Après avoir épluché l’un des plus grands écrivains classiques en la personne de Shakespeare avec ses premiers films, Branagh continue de déterrer celle d’Agatha Christie avec un troisième film adapté des romans de la célèbre écrivaine policière. Et le résultat est un léger cran au-dessus des précédents opus, principalement grâce à l’ajout du fantastique et d’une mise en scène très stylisée et en adéquation avec le contexte. Pour le reste, la formule reste la même et le déroulement narratif est beaucoup trop programmatique. Une ligne prévisible qui nous amène au sempiternel déroulement de ce type de film, à la fois volontairement inattendu mais toujours autant tiré par les cheveux et verbeux quand le célèbre détective énonce la résolution de l’intrigue.

▬▬▬▬▬▬▬▬▬▬

* [Exercice]:
Recopiez mot pour mot tout l'extrait ci-dessus sur le film de Branagh.

* [Données]:
▬▬▬▬▬▬▬▬▬▬

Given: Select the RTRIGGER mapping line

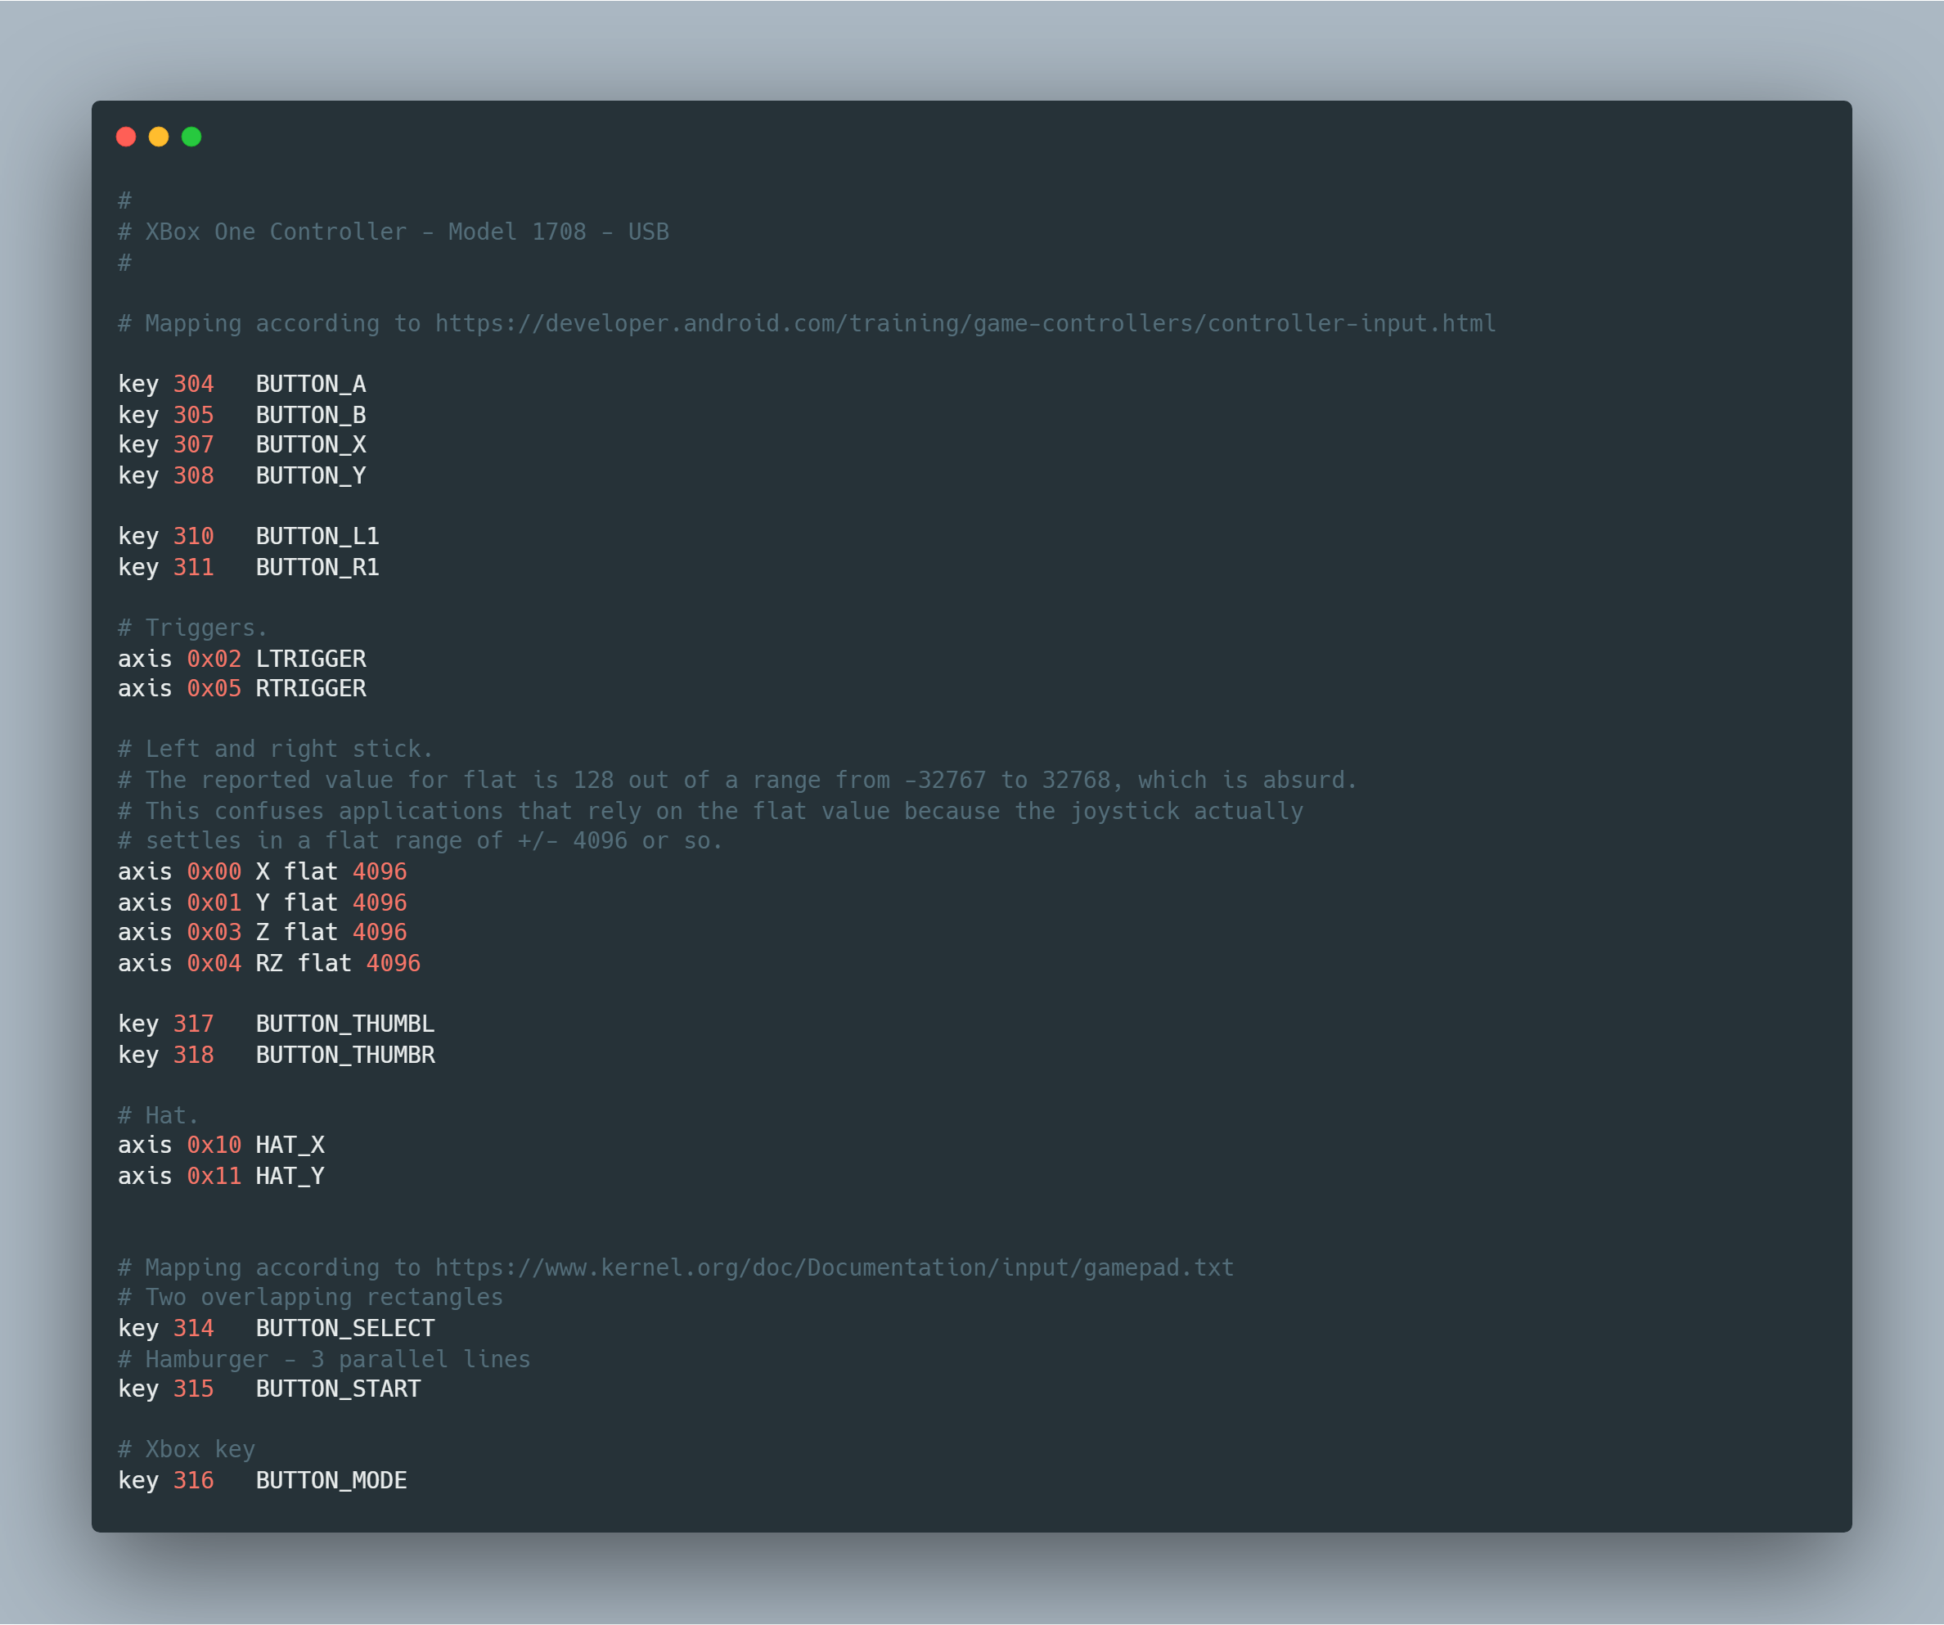Looking at the screenshot, I should click(x=241, y=688).
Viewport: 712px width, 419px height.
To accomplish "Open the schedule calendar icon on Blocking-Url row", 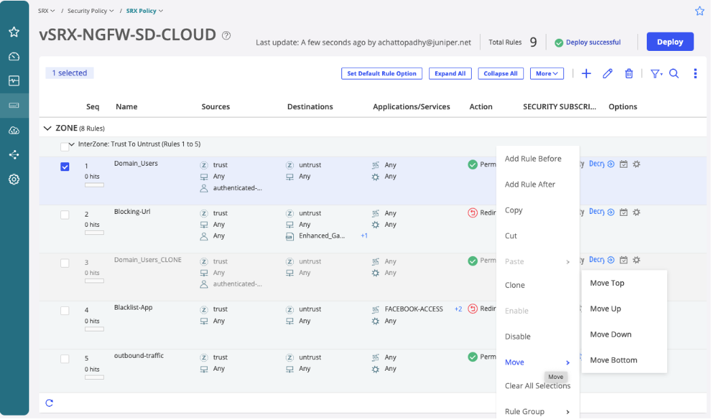I will click(x=624, y=212).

▬▬▬▬▬▬▬▬▬▬

* [Réponse complète]:
Après avoir épluché l’un des plus grands écrivains classiques en la personne de Shakespeare avec ses premiers films, Branagh continue de déterrer celle d’Agatha Christie avec un troisième film adapté des romans de la célèbre écrivaine policière. Et le résultat est un léger cran au-dessus des précédents opus, principalement grâce à l’ajout du fantastique et d’une mise en scène très stylisée et en adéquation avec le contexte. Pour le reste, la formule reste la même et le déroulement narratif est beaucoup trop programmatique. Une ligne prévisible qui nous amène au sempiternel déroulement de ce type de film, à la fois volontairement inattendu mais toujours autant tiré par les cheveux et verbeux quand le célèbre détective énonce la résolution de l’intrigue.